System crash when attempting to start a VM with Hailo PCIe device

I installed TN on a minipc with N200 and today I updated to 25.04.2. I want to install a VM with a vanilla Debian, I configured the VM attaching a Hailo card PCIe device and uploaded the ISO but when I try to start it the system crash and does not respond anymore to UI or console. Here are the logs I captured before the crash.

TNlog.txt (9.9 KB)

If I remove the device the VM starts normally. The purpose to create the VM was to use that device, since the drivers are not avaiable in TN. Is there anything I can do to make it working?

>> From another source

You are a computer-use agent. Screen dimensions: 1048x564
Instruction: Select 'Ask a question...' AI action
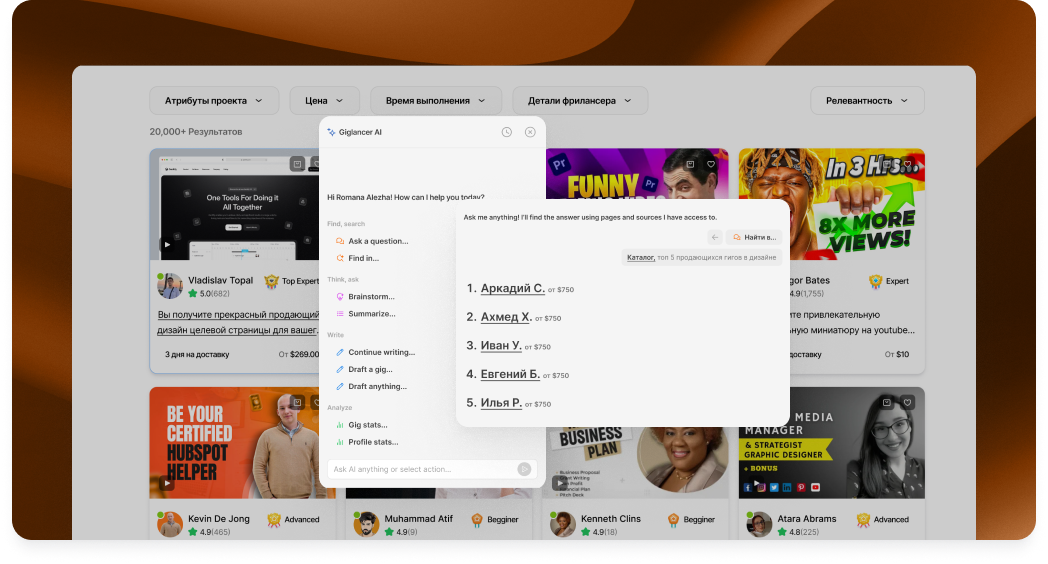(377, 241)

The other option for me is to enable the developer mode and compile the drivers, but I was discouraged to do that.

Iirc passing a PCIe device to a VM requires passing it’s whole IOMMU group to the VM.

You can list your IOMMU groups using this script:

#!/bin/bash
for d in /sys/kernel/iommu_groups/*/devices/*; do
  n=${d#*/iommu_groups/*}; n=${n%%/*}
  printf 'IOMMU Group %s ' "$n"
  lspci -nns "${d##*/}"
done

Maybe the MiniPC’s PCIe configuration doesn’t allow the passthrough of just this one device…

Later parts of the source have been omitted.